**Texto selecionado**
====
O desafio da destinação dos resíduos sólidos - Matéria Capa Edição 31

Comprometimento com a logística reversa é o primeiro passo para que Governo, entidades e empresas se ajustem à política nacional e avancem quanto à sustentabilidade de seus processos.

Jornalista Bruna Robassa

No dia 23 de novembro de 2012, indústrias dos mais diversos setores e representantes do comércio paranaense deram um importante passo para a correta destinação de seus resíduos sólidos e, consequentemente, avançaram em relação à busca e ao aprimoramento da sustentabilidade para seus processos e negócios.

Convocados pelo edital de chamamento 01/2012, da Secretaria Estadual de Meio Ambiente (Sema), fabricantes, importadores, distribuidores e comerciantes de produtos de significativo impacto ambiental têm como missão “implantar um programa de responsabilidade pós-consumo para fins de recolhimento, tratamento e destinação final de resíduos sólidos, indicando o conjunto de ações, procedimentos e meios destinados a viabilizar a coleta e a destinação dos resíduos sólidos ao setor empresarial, para que sejam reaproveitados em seu ciclo, ou em outro ciclo produtivo, ou então para outra destinação final ambientalmente adequada”.

É o que explica Luciano Henrique Busato, analista técnico da coordenação de desenvolvimento do setor de Fomento e Desenvolvimento do Sistema FIEP, entidade que, junto a sindicatos e outras associações, como a Associação Comercial do Paraná, (ACP) está envolvida com a mobilização que visa a elaboração de um plano estadual setorial de logística reversa.

Após diversas reuniões e discussões sobre medidas setoriais de médio e longo prazos, foi que, no dia 23 de novembro, 62 sindicatos patronais e a Federação das Indústrias do Estado do Paraná (Fiep), representando outros 37 sindicatos de um total de 99 sindicatos representados, assinaram um termo de compromisso vinculado à agenda setorial para o ano de 2013. “O termo é um documento que formaliza a intenção dos setores e empresas a aderir a uma agenda de comprometimento para a realização de um plano setorial de logística reversa. Uma vez que o sindicato tem a função de articular junto aos seus associados a construção de um plano de logística reversa setorial para ser discutido pela cadeia produtiva a partir do primeiro semestre de 2013”, relata o analista.

Plano Estadual

Tanto o edital de chamamento quanto a assinatura desse termo de compromisso fazem parte do Plano Estadual de Resíduos Sólidos (PERS), que busca modificar, de forma gradual, o comportamento e os hábitos da sociedade paranaense, no que se refere à destinação ambientalmente adequada dos resíduos sólidos. É importante lembrar-se de que o plano estadual está alinhado à política nacional (Lei n.º 12.305/2010). De acordo com o coordenador de Resíduos Sólidos da Sema, Carlos Garcez, o PERS é condição para que os estados tenham acesso a recursos da União destinados a empreendimentos e serviços relacionados à gestão de resíduos sólidos a partir de 2 de agosto de 2012.
====
**Linhas**
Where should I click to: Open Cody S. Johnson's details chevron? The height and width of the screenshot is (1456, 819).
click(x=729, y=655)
====
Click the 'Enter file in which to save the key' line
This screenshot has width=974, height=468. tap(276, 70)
====
**Lista de tarefas**
1. Como ficaria em forma de lista, com os fatos principais, o parágrafo da matéria sobre resíduos sólidos que começa com "Após diversas reuniões"?
2. Reproduza o trecho da matéria sobre resíduos sólidos que começa nas palavras "O desafio da" e termina depois de "de seus processos.", rebatizando "logística reversa" como "coleta pós-consumo".
As linhas foram tiradas de outra fonte.

**Respostas por tarefa**
1.
- Após reuniões e discussões sobre medidas setoriais de médio e longo prazos, em 23 de novembro, 62 sindicatos patronais e a Fiep assinaram um termo de compromisso vinculado à agenda setorial de 2013. A Fiep representava outros 37 sindicatos, num total de 99.
- O termo formaliza a intenção de setores e empresas de aderir a uma agenda de comprometimento para realizar um plano setorial de logística reversa.
- Cabe ao sindicato articular com seus associados a construção desse plano. A cadeia produtiva vai discuti-lo a partir do primeiro semestre de 2013.

2.
O desafio da destinação dos resíduos sólidos - Matéria Capa Edição 31

Comprometimento com a coleta pós-consumo é o primeiro passo para que Governo, entidades e empresas se ajustem à política nacional e avancem quanto à sustentabilidade de seus processos.